Input data:

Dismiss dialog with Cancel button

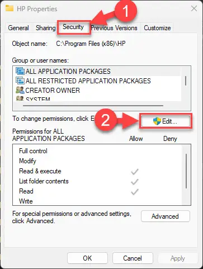[133, 258]
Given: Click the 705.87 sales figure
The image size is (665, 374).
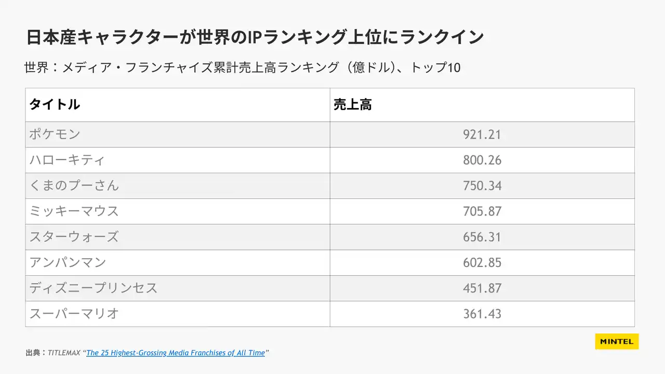Looking at the screenshot, I should tap(482, 211).

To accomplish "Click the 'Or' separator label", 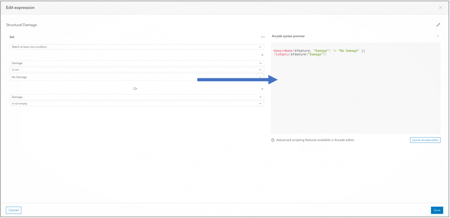I will coord(135,89).
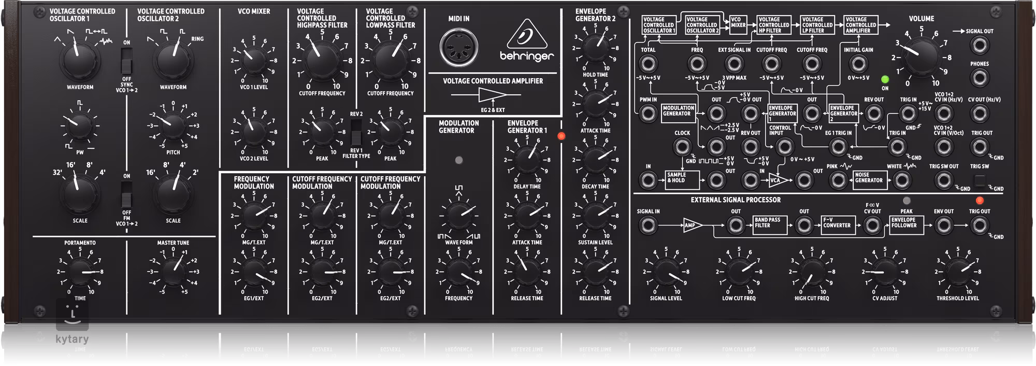Click the green ON power LED
Image resolution: width=1036 pixels, height=366 pixels.
click(885, 80)
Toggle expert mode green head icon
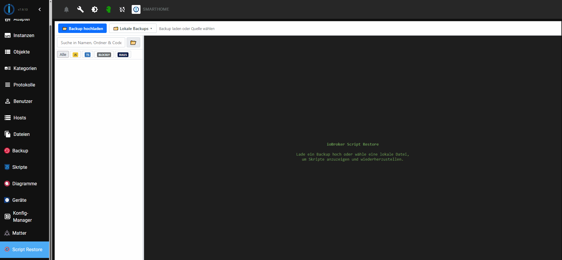 (x=108, y=9)

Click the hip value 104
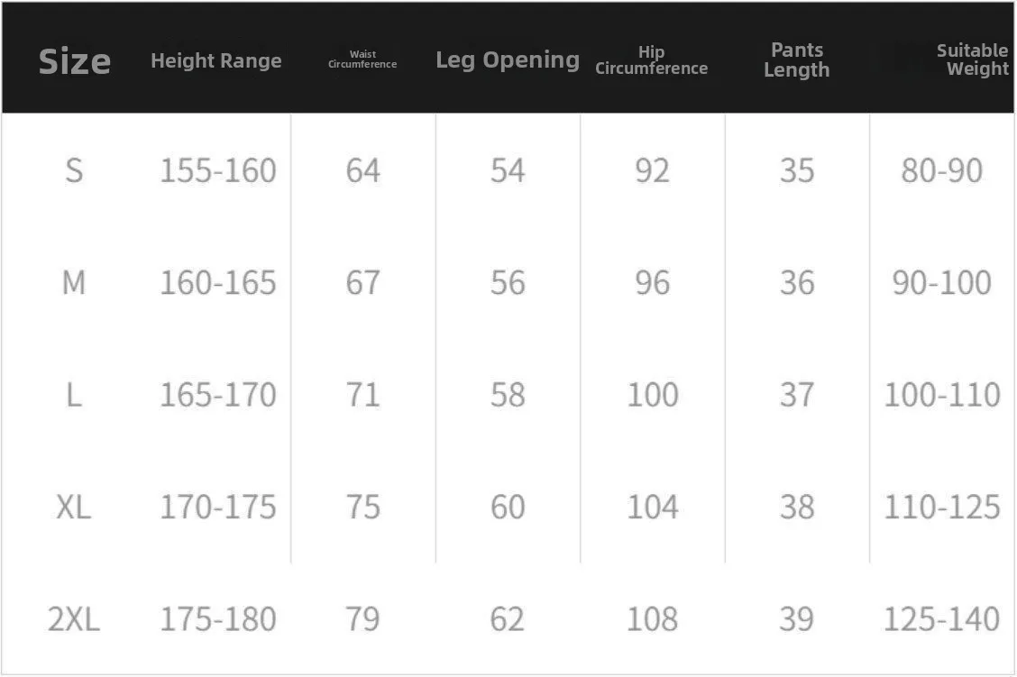pos(653,508)
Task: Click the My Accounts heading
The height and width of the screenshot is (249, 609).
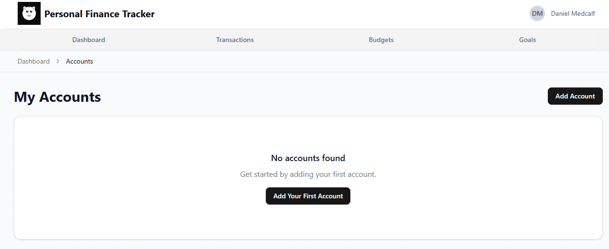Action: tap(57, 97)
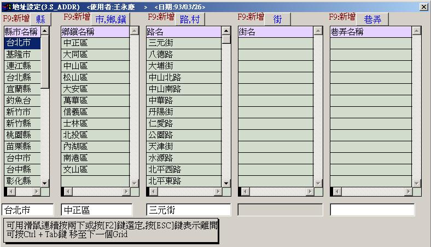Click scroll down arrow in 巷弄 list

pos(417,183)
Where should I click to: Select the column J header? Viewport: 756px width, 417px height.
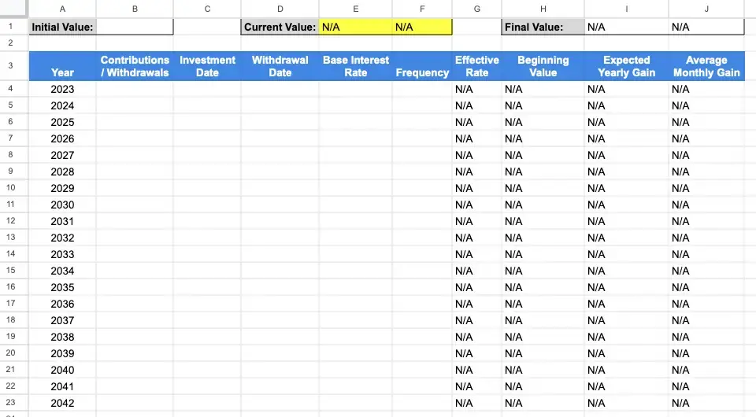[x=706, y=9]
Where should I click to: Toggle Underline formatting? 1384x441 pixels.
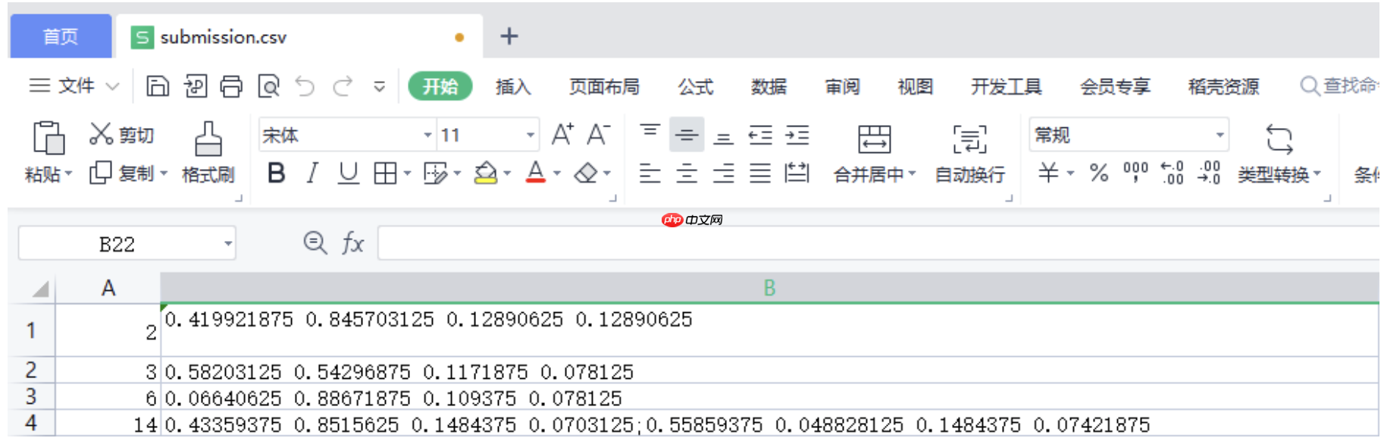pyautogui.click(x=348, y=174)
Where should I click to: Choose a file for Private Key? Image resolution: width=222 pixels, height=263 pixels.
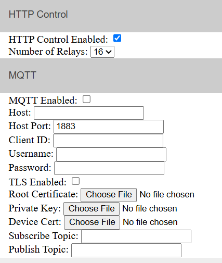tap(92, 209)
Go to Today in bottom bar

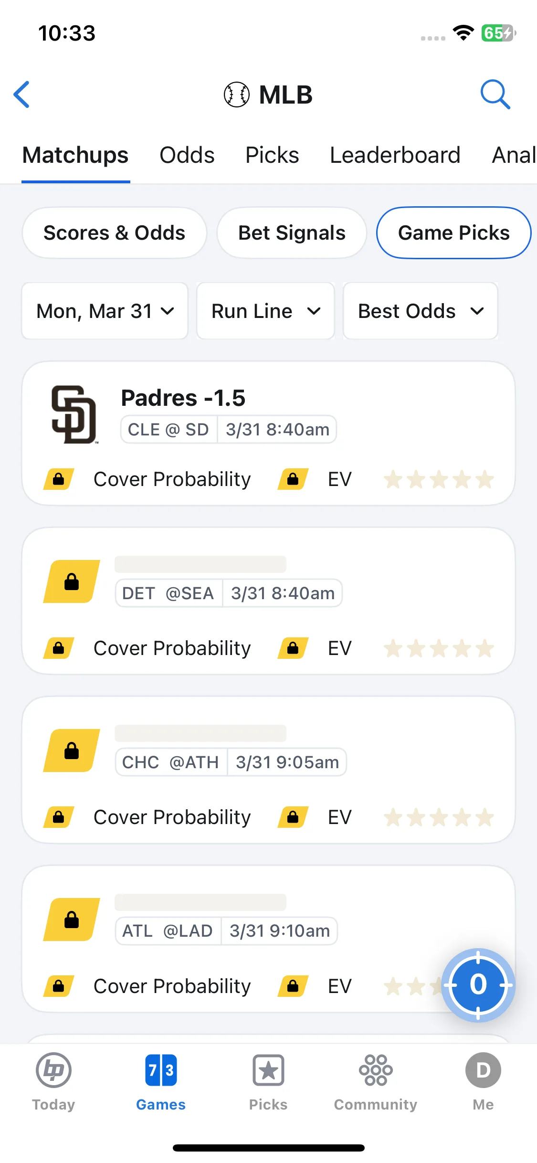point(53,1082)
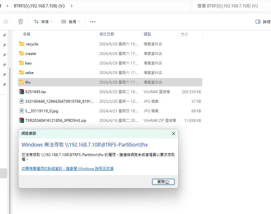The image size is (271, 214).
Task: Select the 6251945.tar WinRAR archive icon
Action: tap(21, 92)
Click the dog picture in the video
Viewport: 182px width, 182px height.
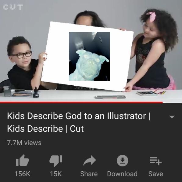[x=89, y=56]
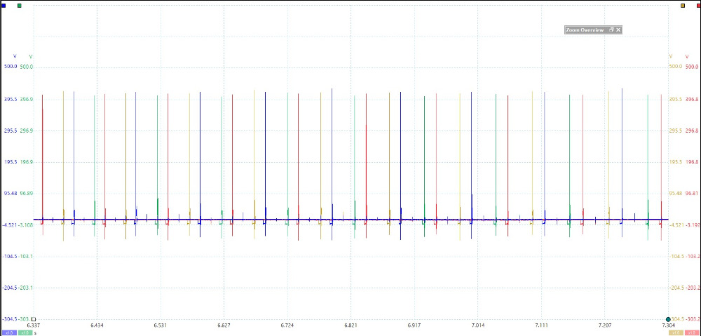Click the blue axis 500.0 voltage label

click(11, 67)
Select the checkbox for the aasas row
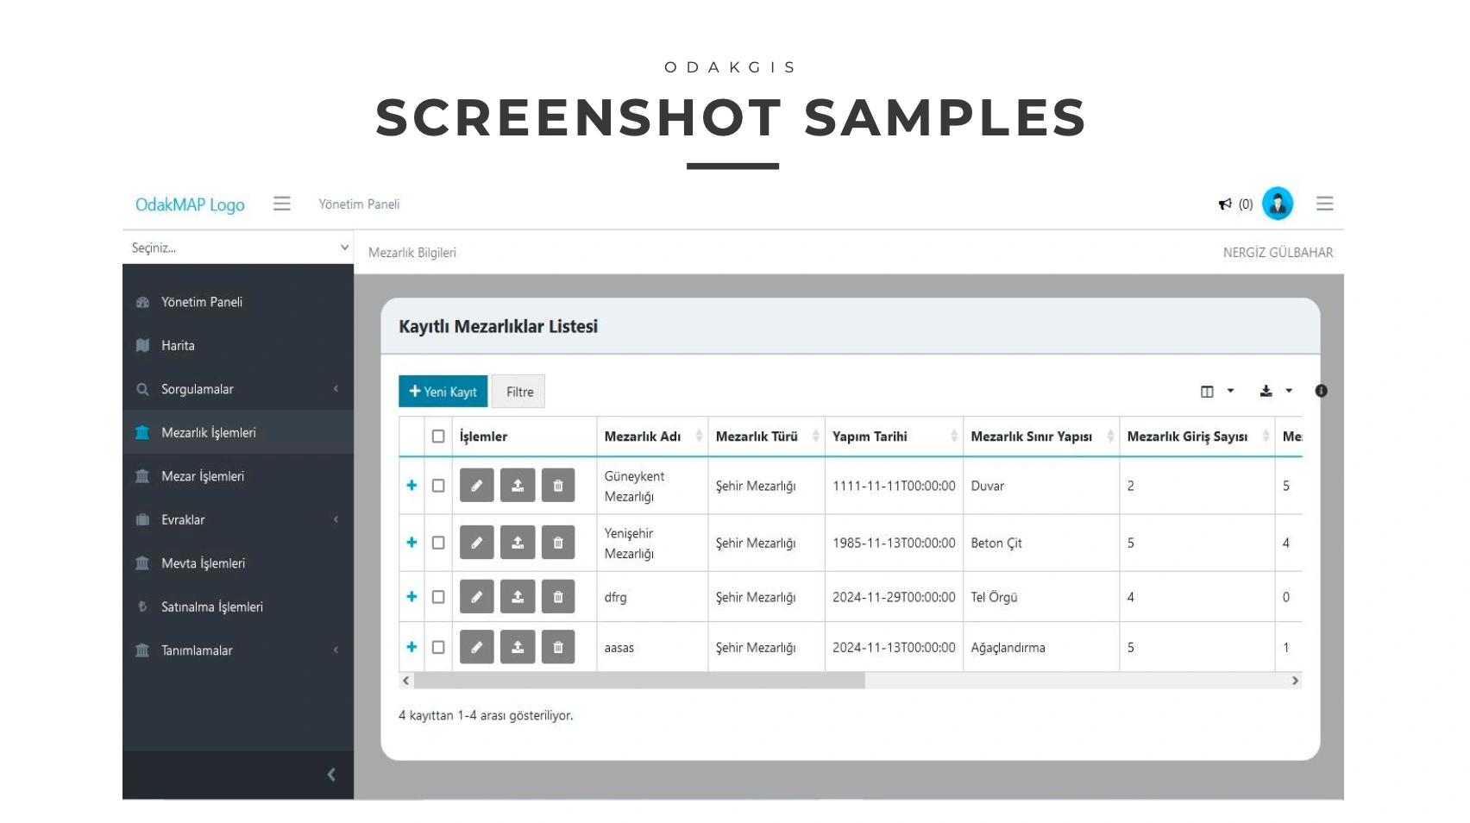This screenshot has width=1470, height=823. [x=438, y=647]
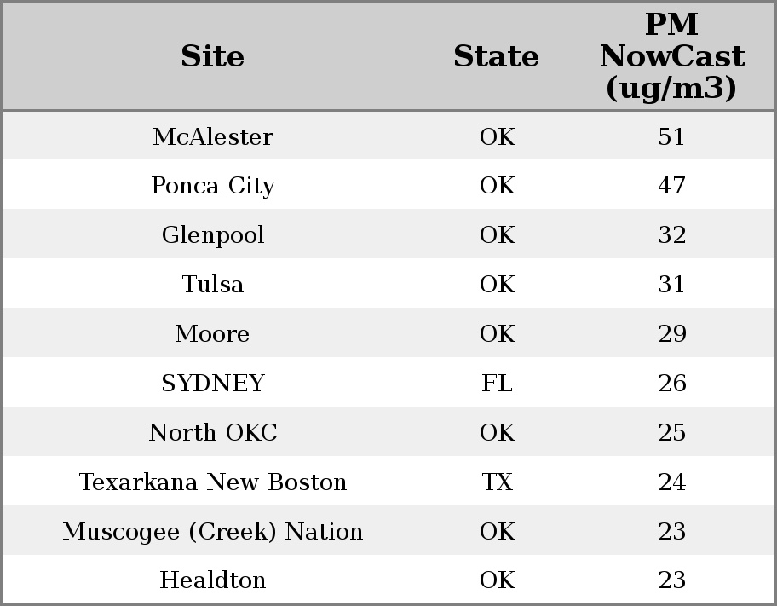Click the TX state cell
Viewport: 777px width, 606px height.
click(497, 482)
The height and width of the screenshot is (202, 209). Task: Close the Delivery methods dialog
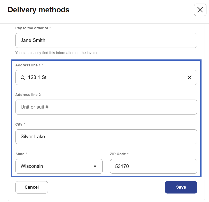200,10
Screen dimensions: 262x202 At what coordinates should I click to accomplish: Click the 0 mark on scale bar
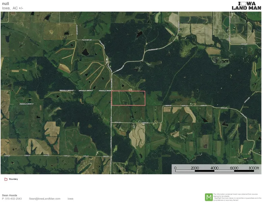pos(175,168)
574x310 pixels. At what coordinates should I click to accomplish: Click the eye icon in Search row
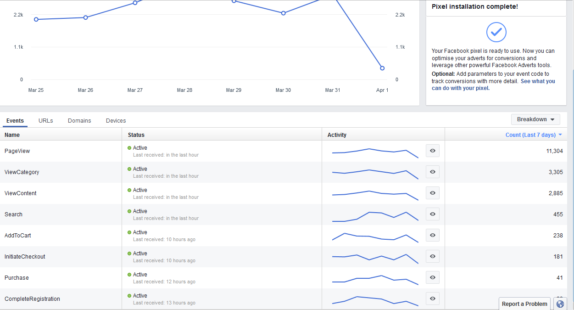(x=432, y=214)
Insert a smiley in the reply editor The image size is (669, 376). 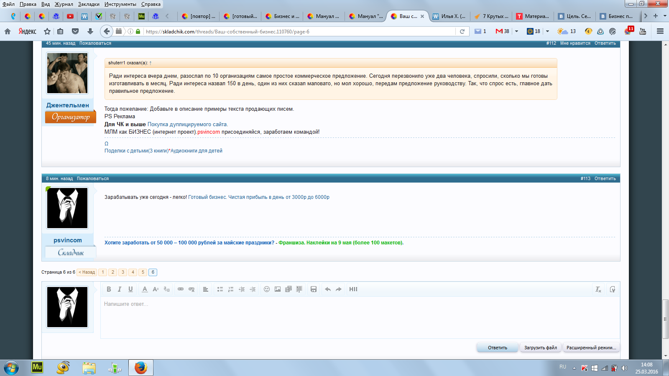tap(267, 289)
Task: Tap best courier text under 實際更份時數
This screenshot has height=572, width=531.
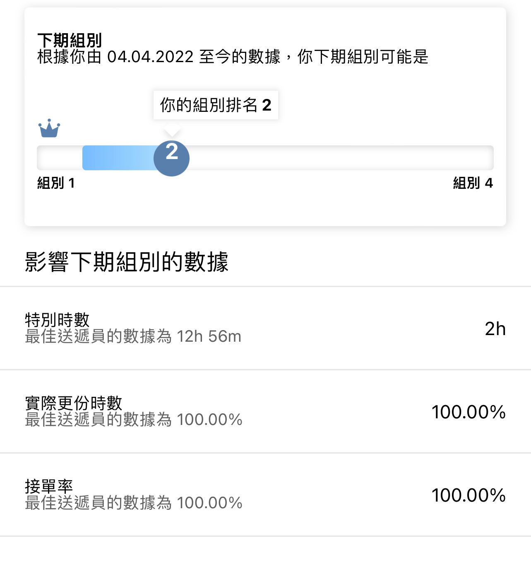Action: 134,420
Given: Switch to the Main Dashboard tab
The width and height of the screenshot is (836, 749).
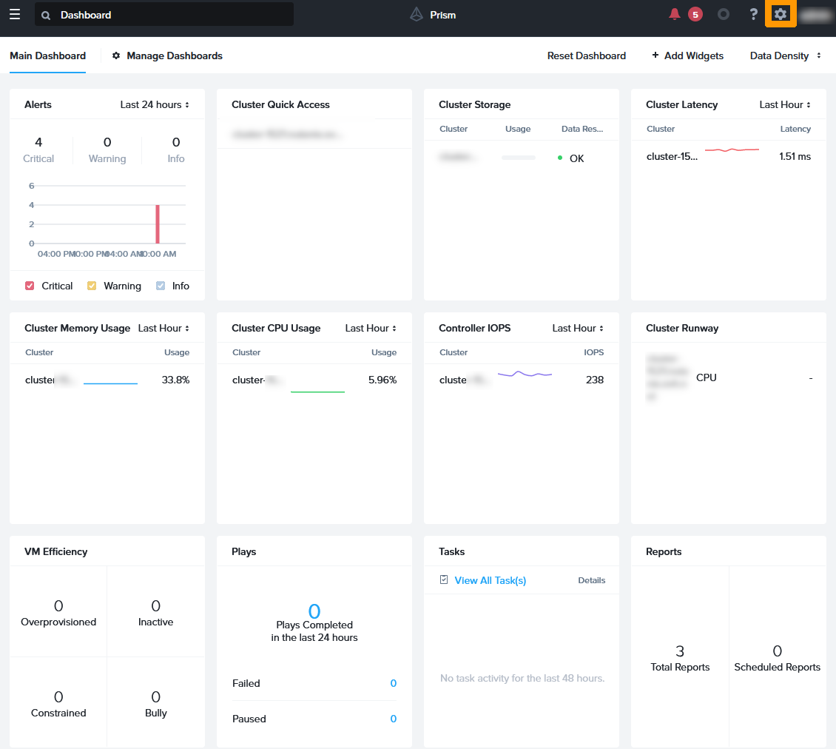Looking at the screenshot, I should (47, 56).
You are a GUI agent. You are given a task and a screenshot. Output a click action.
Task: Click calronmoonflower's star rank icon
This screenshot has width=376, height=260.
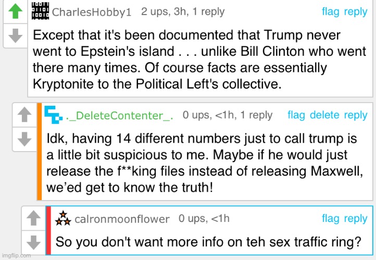tap(63, 218)
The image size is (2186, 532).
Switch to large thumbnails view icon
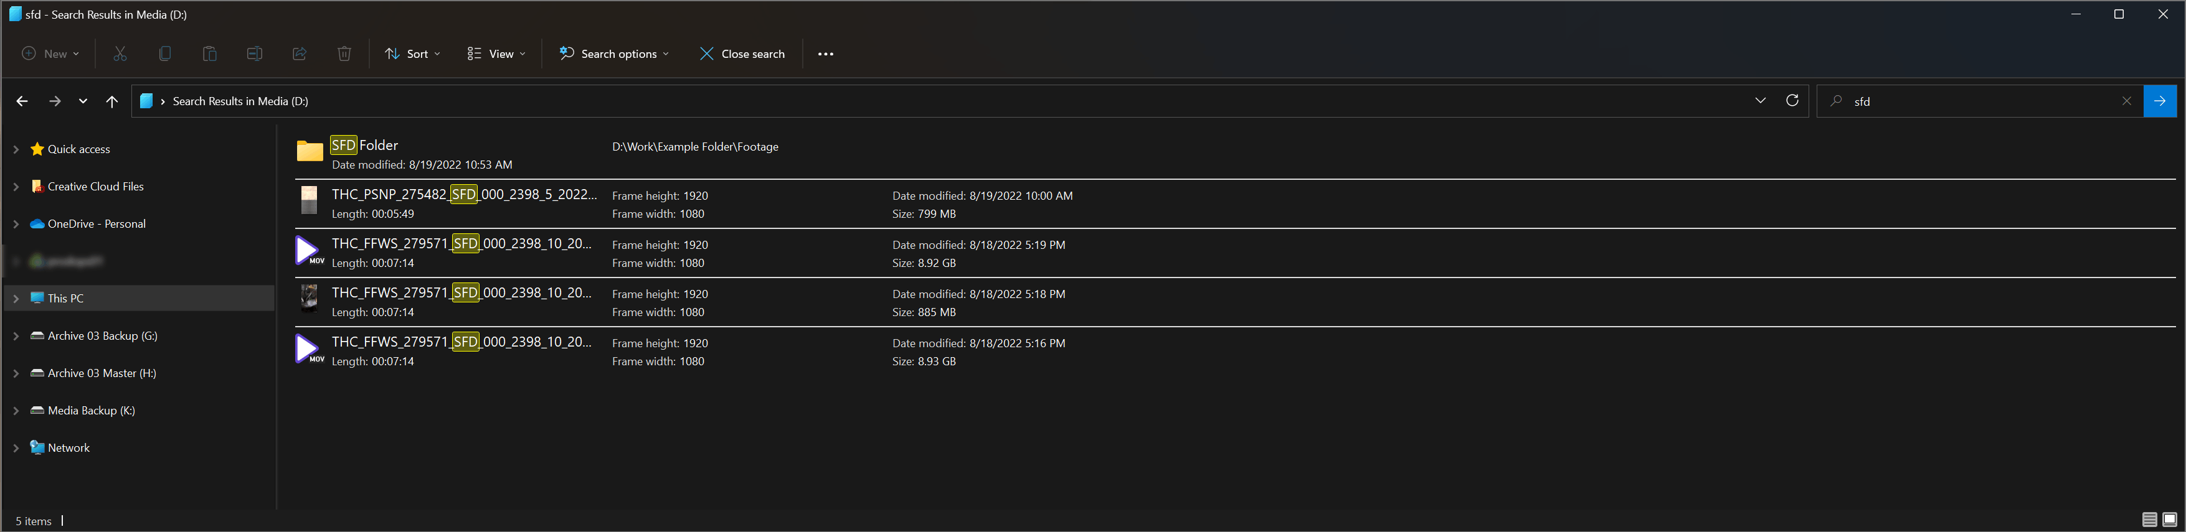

Work item: Filter the records above for lines containing the word "Switch", and copy those lines.

Answer box:
Given: Switch to the Main Dashboard tab
Switch to large thumbnails view icon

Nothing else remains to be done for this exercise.